━━ 出典 ━━
明日への希望
ここはただの通過点
見すえるものは
はるか未来にある
けれどもいまは
希望に満ちたこの一瞬を
拍手で迎えてほしい
喝采で彩ってほしい
その歓声をわたしは
より輝く明日へ向けて
進むための力としよう
≪「名馬の肖像」2018年ホープフルステークス≫
生い立ち
2006年3月、北海道のノーザンファームで誕生した。
父は二冠馬ネオユニヴァース、母アコースティクス、母の父がケープクロスという血統。
素質はあったが脚が曲がっており、全く買い手がつかなかった。
最終的に久米田正明氏に庭先取引で購入され、彼の馬となる。
それから2年後、2歳になったロジユニヴァースは美浦の萩原清調教師の厩舎へ入厩した。
この時、冠名の「ロジ」と父ネオユニヴァースの名前をもじって「ロジユニヴァース」と名付けられた。
そして7月の新馬戦で華々しくデビューし、見事デビュー勝ちを飾った。
その後も、GⅢ札幌2歳ステークスやGⅢラジオNIKKEI杯2歳ステークスでも勝利し、重賞2勝を挙げる。特にラジオNIKKEI杯2歳ステークスでは、4馬身もの差をつけての完勝であった。
年明け初戦、皐月賞トライアルのGⅡ弥生賞でも2馬身半の差をつけて勝利し、重賞3勝を挙げた。
しかし、本番の皐月賞では1番人気に推されながら14着と大敗してしまう。勝ったのは同じネオユニヴァース産駒のアンライバルドだった。
それでも重賞3勝馬の意地を見せるため、意気揚々と日本ダービーへ向かった。
そして、日本ダービー当日。
大雨の降りしきる不良馬場であり、「田んぼ」と揶揄される程ドロドロな馬場でのレースとなった。前走での敗退のせいか、ロジユニヴァースは単勝オッズ7.7倍の2番人気に甘んじる事となる。
が、レースでは3番手ぐらいの位置につけ、好機を逃さず先頭に立つ。
━━━
> **課題の目標**:
[A] ロジユニヴァースに関する文章によると、ロジユニヴァースはどこで生まれましたか。
[B] ロジユニヴァースに関する文章に照らして、次の各記述が合っているかを「はい」か「いいえ」で答え、判断の根拠となる箇所をそのまま引用してください。(i) ロジユニヴァースは皐月賞で1番人気だった。(ii) ラジオNIKKEI杯2歳ステークスでは2馬身半の差で勝った。(iii) 日本ダービーでは1番人気だった。
[C] ロジユニヴァースに関する文章を、最後の文「好機を逃さず先頭に立つ。」の後から書き継いでください。
━━ 未加工の記録 ━━
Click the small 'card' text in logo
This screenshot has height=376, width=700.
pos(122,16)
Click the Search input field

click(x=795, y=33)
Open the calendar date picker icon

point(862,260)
━━━
> **課題別の結果**:
[A] 北海道のノーザンファームです。

[B]
(i) はい。「本番の皐月賞では1番人気に推されながら14着と大敗してしまう」
(ii) いいえ。「特にラジオNIKKEI杯2歳ステークスでは、4馬身もの差をつけての完勝であった」
(iii) いいえ。「ロジユニヴァースは単勝オッズ7.7倍の2番人気に甘んじる事となる」

[C]
そのまま2着のリーチザクラウンに4馬身もの差をつけ、見事ダービー馬の称号を手に入れた。
父ネオユニヴァースとの父仔2代にわたるダービー制覇、さらにはサニーブライアン以来12年ぶりに関東馬がダービーを勝利するという、2つの偉業を同時に達成した。
そして、この勝利は鞍上の横山典弘騎手にとって初のダービー制覇でもあった。
サラブレッドとして、最大の栄誉に輝いたロジユニヴァース。
それ以降もダービー馬として、華々しく生きていくはずだった。そう、そのはずだったんだよ・・・
夏場は一旦休養し、9月に帰厩したが、疲労により復帰に時間がかかる事に。
その後GⅠジャパンカップに出走する予定だったが、追い切りで筋肉痛を発症しレースを回避。
次の有馬記念も回避し、結局ダービーからは1戦も使われないまま3歳シーズンを終えた。
その後、ダービー制覇が評価され09年のJRA最優秀3歳牡馬に選出された。
という訳で、古馬となったロジユニヴァースはGⅡ日経賞に出走。
実に10ヶ月ぶりのレースだったが、単勝オッズ3.0倍の1番人気に推された。
しかし、ロジユニヴァースはその期待を裏切り6着と惨敗。
更に、出走予定だった天皇賞(春)は調子が整わないため回避され、次のGⅠ宝塚記念でも13着と完敗した。
また、次走のGⅡ札幌記念では一時は先頭に立つも、アーネストリーにかわされ2着に敗れた。
その後のロジユニヴァースは、出るって言うと、出ないって言う。
出るって言うと、出ないって言う。
出るって言うと、出ないって言う。
こだまでしょうか?いいえ誰でも。
・・・話を元に戻すが、とにかくロジユニヴァースはレースに出なくなった。
上記のように、出走登録したかと思えばやっぱりそれをやめて放牧に出され~の繰り返しだったのである。
生来の曲がった脚と、ダービーでのドロドロ馬場を突っ走ったツケが回ってきたか、全く調子が整わなかったらしい。
結局、ロジユニヴァースは全く走る事なく2011年を終える事になった。
そして彼が最後に出走してから2年後、2012年のGⅡ札幌記念の出走表にはある馬の名前があった。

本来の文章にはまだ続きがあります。